Short task A: In the Robert Bly interview below, copy the passage between "I came to Harvard" and "was in tatters.", inclusive.
Short task B:
Answer these questions from the Robert Bly interview below.
(i) Which college did Bly enter after leaving the navy?
(ii) In what season and year did Bly come to Harvard?
(iii) Which early poem by John Ashbery did the Advocate publish?

Document section:
—————

We worked steadily each day from roughly nine to noon and then from two to six. Throughout Bly remained relaxed and warmly open, but determined to be accurate in his answers to questions that roughly followed the chronology of his life. We let the issues arise from the books. This interview distills three days of talk.

 

I. TIME AT HARVARD

 

INTERVIEWER

Could you talk about your earliest connections to poetry?

ROBERT BLY

A beautiful high-school teacher interested me in poetry. I think I wrote a poem for her saying that Tojo was a bad person. In the navy I met the first person I’d known who actually wrote poetry, a man named Eisy Eisenstein. We conspired to flunk out of the radar program on the grounds that we were poets who couldn’t be bothered with science. We didn’t succeed. Once out of the navy, I entered St. Olaf College, which is an old Norwegian Lutheran hangout—a Bly was a dean there. My freshman English teacher, to my amazement, excused me from freshman English when I turned in my first piece. That was a generous move; I joined an upperclassmen creative-writing group. A woman my age wrote poetry; I fell in love with her, and I wrote a poem to her. I had the strangest sensation. I felt something in the poem I hadn’t intended to put there. It was as if “someone else was with me.”

INTERVIEWER

Could we talk a little about your beginning poems at Harvard? 

BLY

I came to Harvard in the fall of 1947, after having been in the navy for two years. Robert Creeley, who was there the year before, remarked later that there is something heroic in every writer of our generation, perhaps from the awareness that we had won the war. He mentions somewhere that the standards of American literature were very high at the time—Eudora Welty, Hemingway, Eliot, Stevens, Cummings, Charles Olson. He felt it was our job to keep those standards up.

INTERVIEWER

He also said that your generation felt it was their job to put the culture back together again. Everything was in tatters.

BLY

Yes, there was that mood. The Harvard Advocate had just started up again with its memories and mementos of Eliot and Stevens, who had written for it. Bob Crichton and Bill Emerson took me in, and I took in Donald Hall, and we both took in John Ashbery, against much pressure from the trustees of the Advocate, I might add. The night Bill Emerson and Bob Crichton interviewed me for the board, I answered one of their questions with a critical overview of American poetry since 1910. When I finished, one of them said, It was good of you to tell us these things. But they took me. We published Adrienne Rich, who was at Radcliffe, and that early poem of John Ashbery’s, “Some Trees.” We stayed up late at night arguing over the next issue. By the way, Adrienne was not allowed to enter the Poetry Room at the new Lamont Library because the founders said it was for men! That’s wild! No one seriously questioned that.

—————

Dataset section:
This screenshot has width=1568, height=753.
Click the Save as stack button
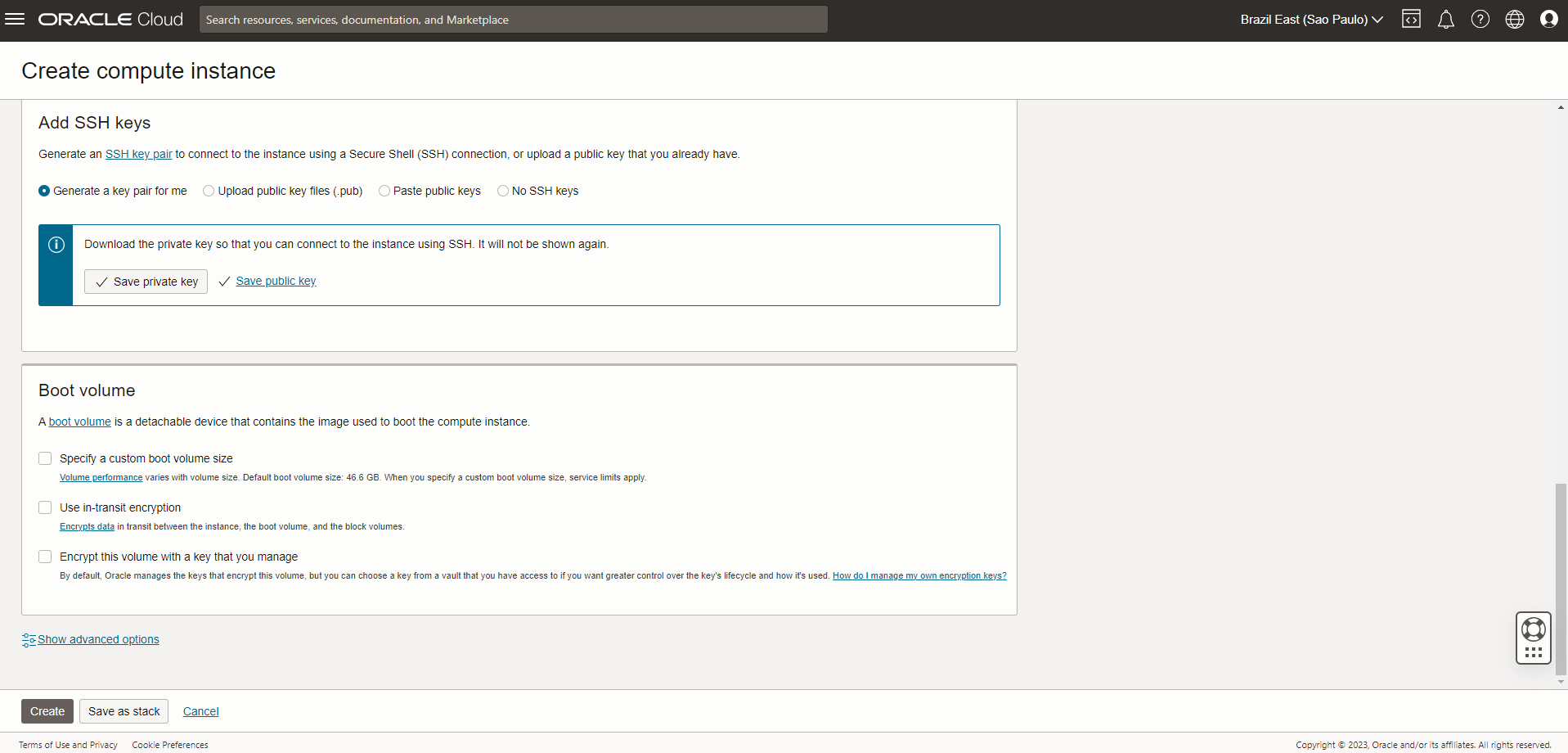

—————

Exercise output A:
I came to Harvard in the fall of 1947, after having been in the navy for two years. Robert Creeley, who was there the year before, remarked later that there is something heroic in every writer of our generation, perhaps from the awareness that we had won the war. He mentions somewhere that the standards of American literature were very high at the time—Eudora Welty, Hemingway, Eliot, Stevens, Cummings, Charles Olson. He felt it was our job to keep those standards up.

INTERVIEWER

He also said that your generation felt it was their job to put the culture back together again. Everything was in tatters.

Exercise output B:
(i) St. Olaf College
(ii) The fall of 1947
(iii) "Some Trees"